Prevention and management of the adverse effects associated with immunosuppressive therapy.

作者信息

Rossi S J, Schroeder T J, Hariharan S, First M R

机构信息

Department of Pathology and Laboratory Medicine, University of Cincinnati Medical Center, Ohio.

出版信息

Drug Saf. 1993 Aug;9(2):104-31. doi: 10.2165/00002018-199309020-00004.

Abstract

Advances in immunosuppressive therapy have resulted in significantly improved patient and graft survival after solid organ transplantation. However, increased use has brought attention to specific toxicities associated with the use of these agents. Corticosteroid therapy can result in a wide array of short and long term toxicities. Management of these effects has focused on alternate day and dosage reduction protocols.

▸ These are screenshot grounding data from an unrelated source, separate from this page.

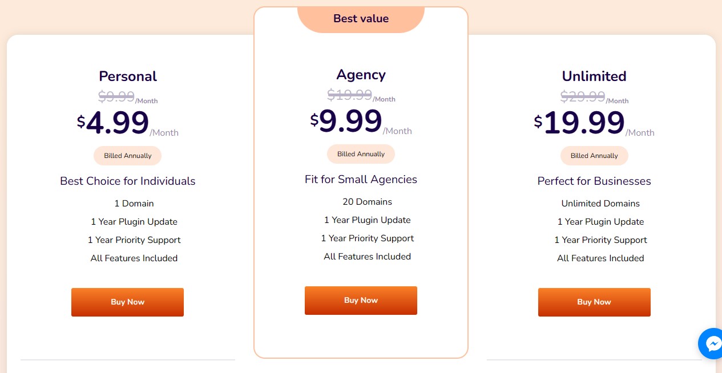Open the Messenger chat icon
This screenshot has height=373, width=722.
pos(711,343)
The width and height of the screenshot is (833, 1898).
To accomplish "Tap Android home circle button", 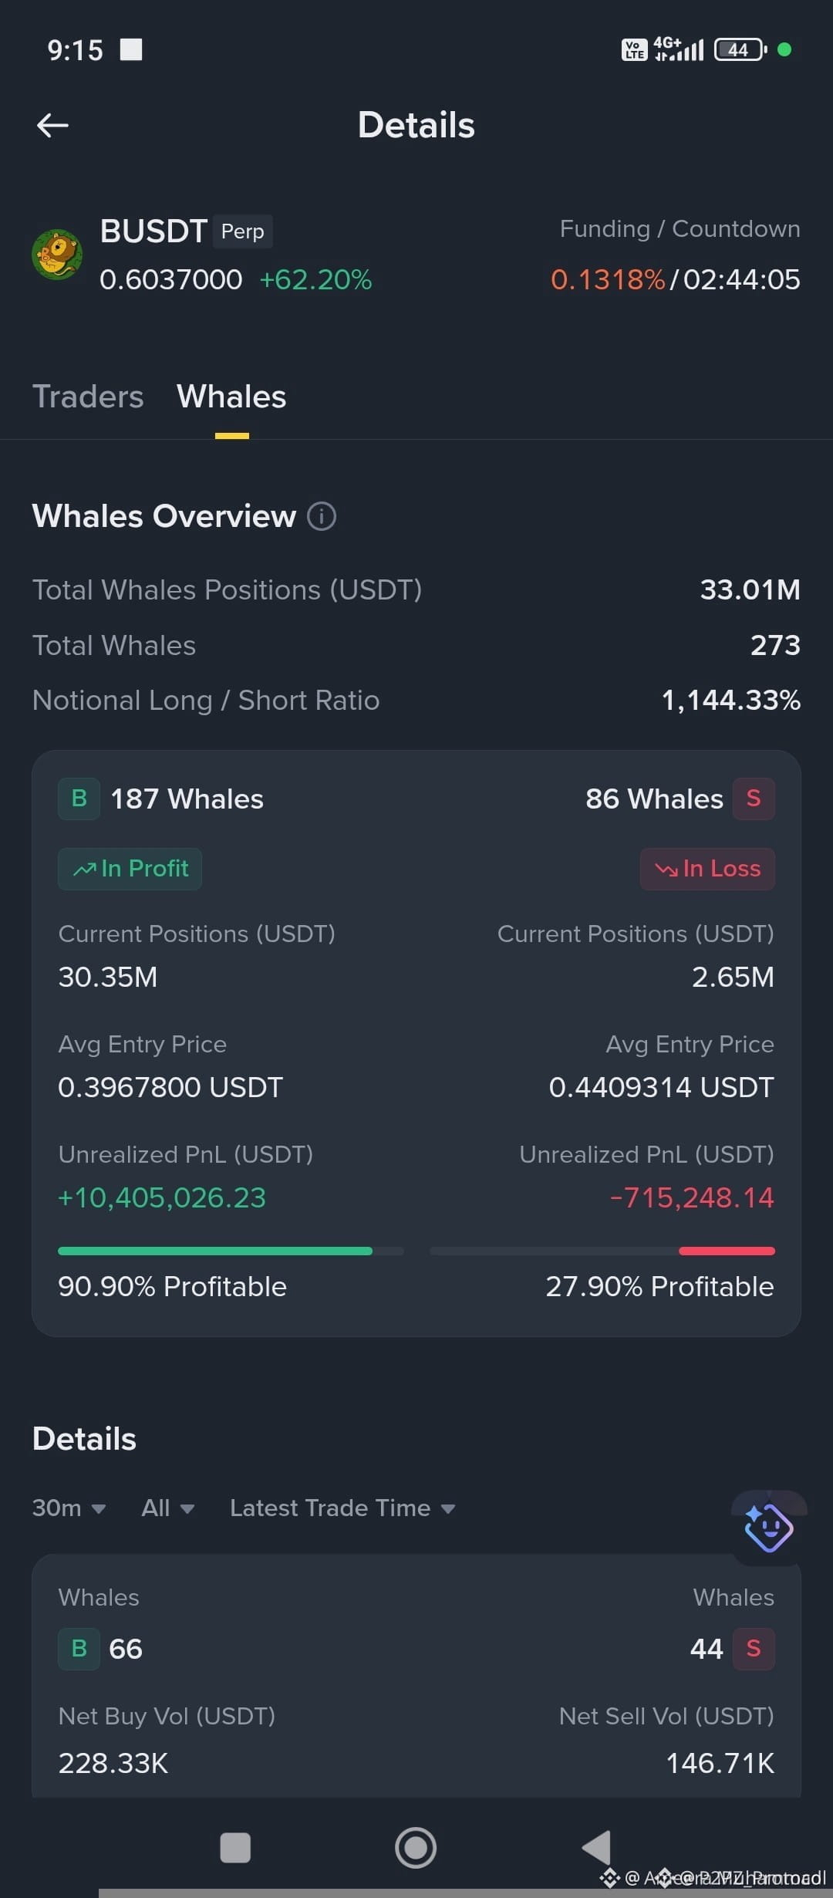I will (416, 1848).
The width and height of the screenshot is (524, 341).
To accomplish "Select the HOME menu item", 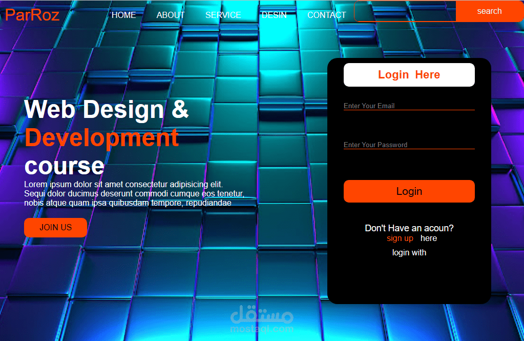I will coord(123,15).
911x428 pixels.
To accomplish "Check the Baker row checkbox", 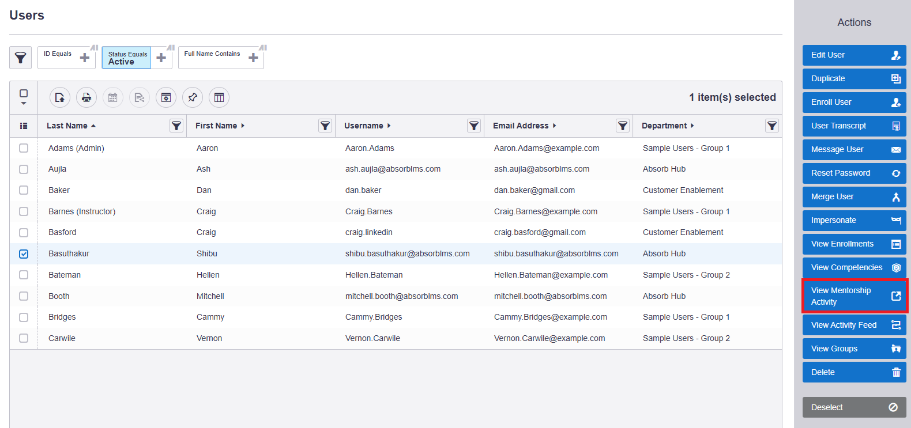I will (24, 190).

Myelosuppression, hepatotoxicity, alopecia and gastrointestinal adverse effects are associated with azathioprine and generally respond to a reduction in dosage or withdrawal. Cyclophosphamide myelosuppression is managed in a similar manner. Use of cyclosporin, while the mainstay of immunosuppressive therapy, is often complicated by several well documented adverse effects. Short and long term nephrotoxicity is often managed through pharmacokinetic dosing strategies as well as pharmacological intervention with calcium channel blockers, prostaglandin analogues, pentoxifylline and thromboxane antagonists. Cyclosporin-induced hypertension, hyperlipidaemia, hyperkalaemia and hyperuricaemia are generally responsive to appropriate dietary restrictions and pharmacological therapies. The adverse effects associated with polyclonal antilymphocyte agents (fever, chills, rash, arthralgias) occur in response to the administration of foreign protein substances but can be prevented by pretreatment with corticosteroids, diphenhydramine and paracetamol (acetaminophen). The administration of muromonab CD3 (OKT3) stimulates the release of cytokines resulting in potentially severe complications seen during the first 1 or 2 doses. Pretreatment with diphenhydramine, low dose corticosteroids and paracetamol as well as proper fluid management has reduced the incidence of this syndrome. However, agents such as high dose corticosteroids, indomethacin, pentoxifylline and anti-tumour necrosis factor monoclonal antibodies may further decrease the severity of cytokine-induced toxicity. Antimurine antibodies may also develop during muromonab CD3 therapy, potentially limiting the efficacy of this agent. However, continued concomitant immunosuppressive therapy has significantly reduced antibody formation. In summary, as newer agents are developed with narrow therapeutic windows, it will be critical to identify specific drug toxicity and to develop preventative and management therapeutic strategies.

摘要

免疫抑制疗法的进展已使实体器官移植后患者和移植物的存活率显著提高。然而,这些药物使用的增加也引发了人们对其特定毒性的关注。皮质类固醇疗法可导致一系列短期和长期毒性。对这些影响的管理主要集中在隔日疗法和剂量减少方案上。硫唑嘌呤会导致骨髓抑制、肝毒性、脱发和胃肠道不良反应,通常通过减少剂量或停药来应对。环磷酰胺引起的骨髓抑制也以类似方式处理。环孢素虽然是免疫抑制疗法的主要药物,但常伴有多种已被充分记录的不良反应。短期和长期肾毒性通常通过药代动力学给药策略以及使用钙通道阻滞剂、前列腺素类似物、己酮可可碱和血栓素拮抗剂进行药物干预来处理。环孢素引起的高血压、高脂血症、高钾血症和高尿酸血症通常对适当的饮食限制和药物治疗有反应。与多克隆抗淋巴细胞制剂相关的不良反应(发热、寒战、皮疹、关节痛)是由于注射外来蛋白质物质引起的,但可通过预先使用皮质类固醇、苯海拉明和对乙酰氨基酚来预防。注射莫罗单抗CD3(OKT3)会刺激细胞因子的释放,导致在最初1或2剂时出现潜在的严重并发症。预先使用苯海拉明、低剂量皮质类固醇和对乙酰氨基酚以及适当的液体管理已降低了该综合征的发生率。然而,高剂量皮质类固醇、吲哚美辛、己酮可可碱和抗肿瘤坏死因子单克隆抗体等药物可能会进一步降低细胞因子诱导毒性的严重程度。在莫罗单抗CD3治疗期间也可能产生抗鼠抗体,这可能会限制该药物的疗效。然而,持续联合使用免疫抑制疗法已显著减少抗体形成。总之,随着具有狭窄治疗窗的新型药物的开发,识别特定药物毒性并制定预防和管理治疗策略将至关重要。